Que Jim Fergus soit remercié de n'avoir pas opéré une division simpliste entre les bons indiens d'un côté, et les méchants hommes blancs civilisés de l'autre. Mêmes nuances frappées de justesse dans les propos tenus par les représentants de Dieu. L'auteur nous ouvre magistralement les yeux sur le fait que la stupidité, la convoitise, l'avidité, l’ostracisme est partout, personne n'en est épargné, aucune communauté n'est protégée de ses tares malsaines, qui inexorablement, finiront par jeter une telle discorde, que malgré toute la bonne volonté des hommes de probité, rien ne pourra éviter le terrifiant drame final. Oui, il ne faut pas se leurrer, la vie de l'homme, n'est qu'une suite plus ou moins rapprochées de tragédies.

Quelques réflexions sur l'homme, non plus face à lui même mais face à la nature, comme prendre le temps de vivre, de penser, de s'inspirer du rythme de la nature et de partager des choses simples, forcément naturelle, ont une résonance folle sur nos vies actuelles, bâties sur une économie de plus en plus chancelante, et des besoins si artificiels et si vaniteux.

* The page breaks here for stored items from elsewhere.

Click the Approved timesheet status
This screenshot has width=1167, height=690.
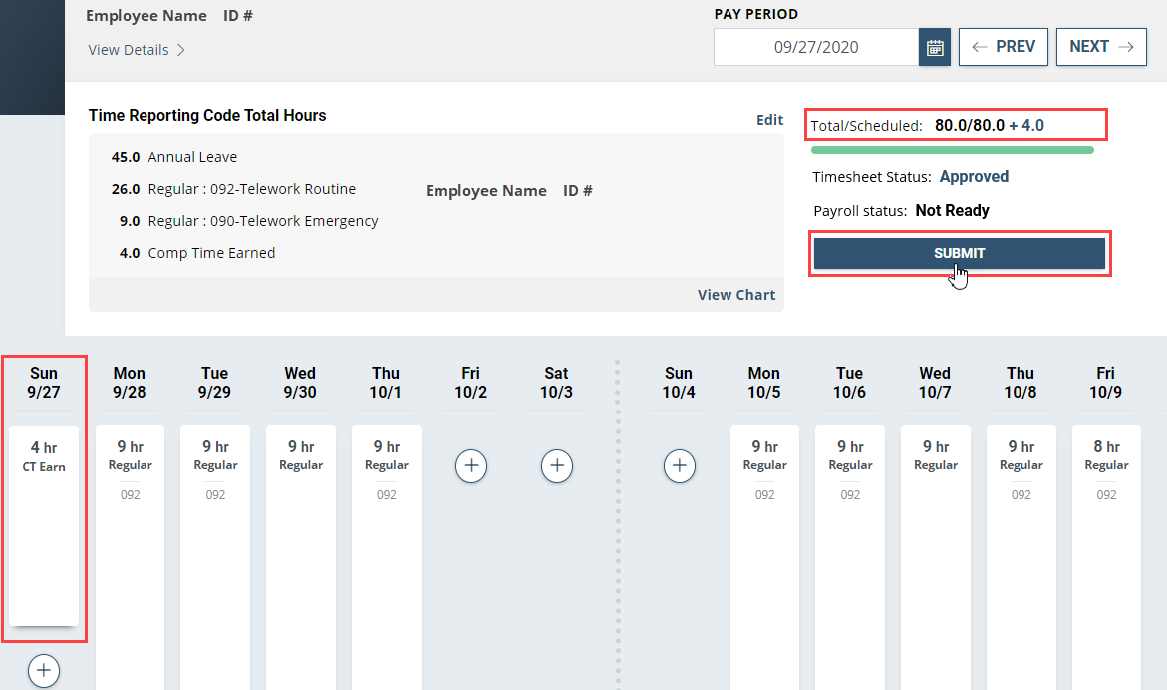pyautogui.click(x=974, y=176)
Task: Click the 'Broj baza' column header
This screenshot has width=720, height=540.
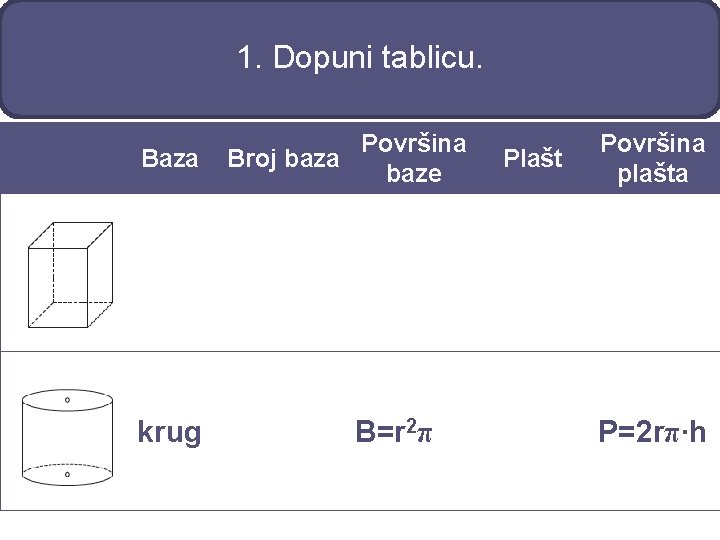Action: (x=283, y=158)
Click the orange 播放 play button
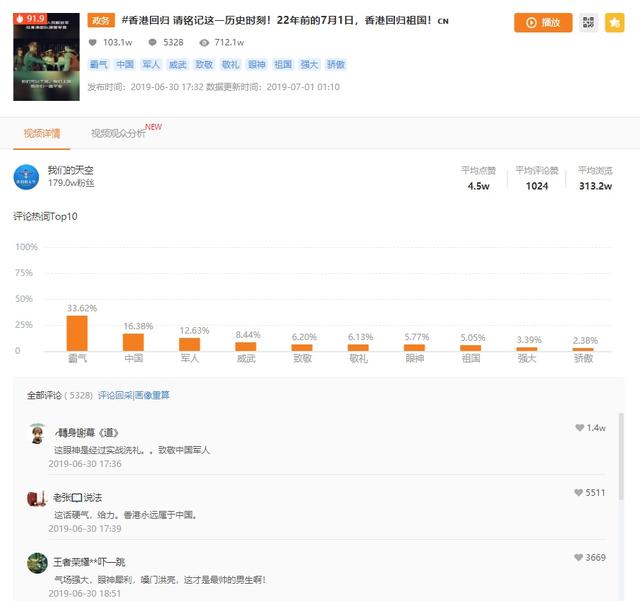The height and width of the screenshot is (601, 640). pos(543,22)

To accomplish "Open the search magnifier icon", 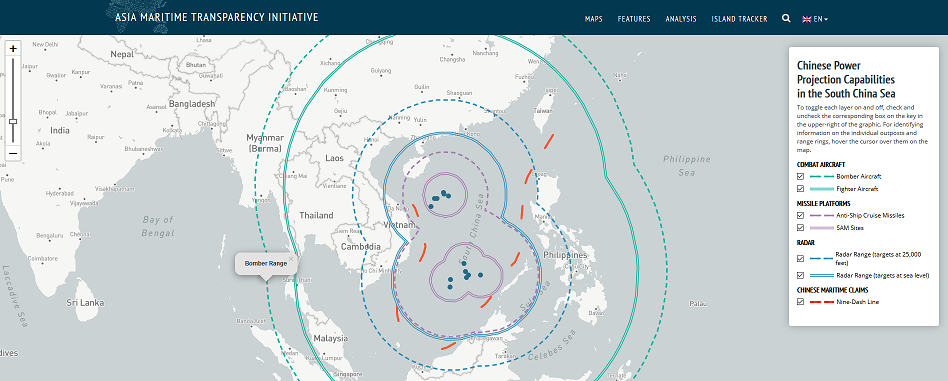I will 786,19.
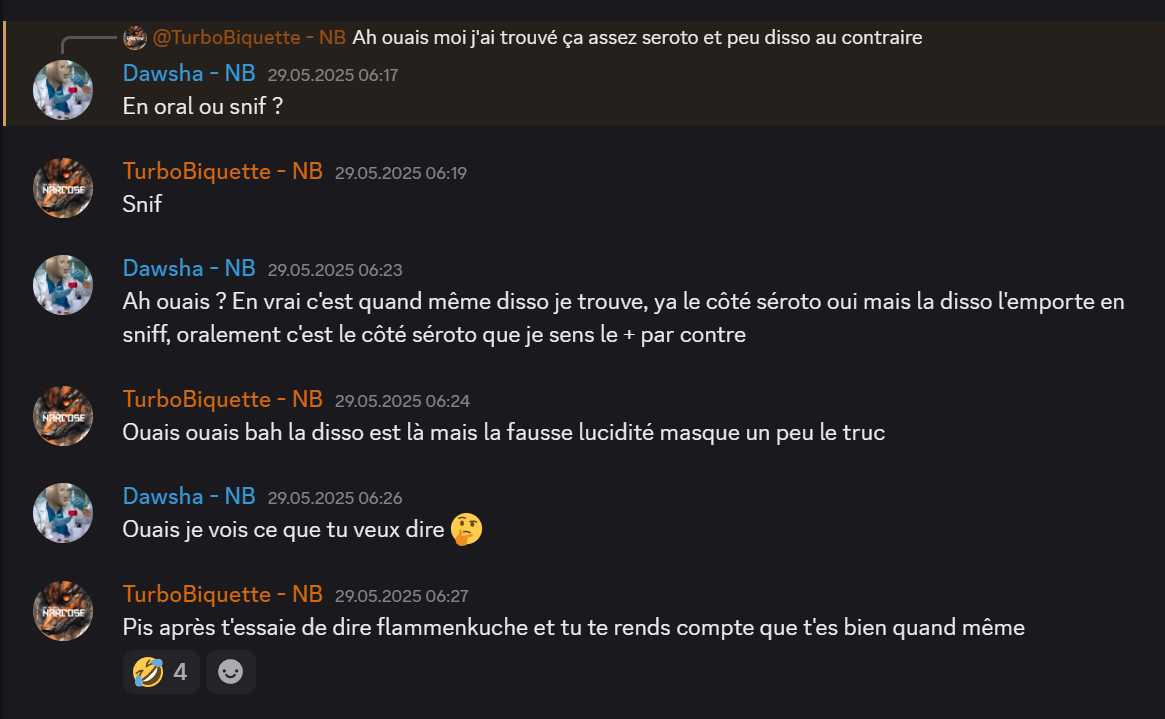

Néanmoins, cette lecture aussi intéressante qu'elle soit, se trouve alourdit par une longueur excessive de certaines scènes, qui plombent l'élan fragile de lecture, certains me balanceront que cela correspond au rythme lent de la nature. Peut-être ! Mais quand même...

Jim Fergus utilise cette facette du génocide indien pour éclairer le passé, afin de nous faire mûrir et s'assagir. Voilà le louable et sain discours de ce roman, qui comme une borne de l'histoire, restera à n'en pas douter bien longtemps, dans notre mémoire de lecteurs.

A noter que le point de départ historique du roman est contesté par certaines personnes. Car si réellement Little Wolf a rencontré le président Grant, on ne connaît pas la teneur exacte des propos échangés. Néanmoins, en dehors de toute polémique, ce roman mérite un détour certain.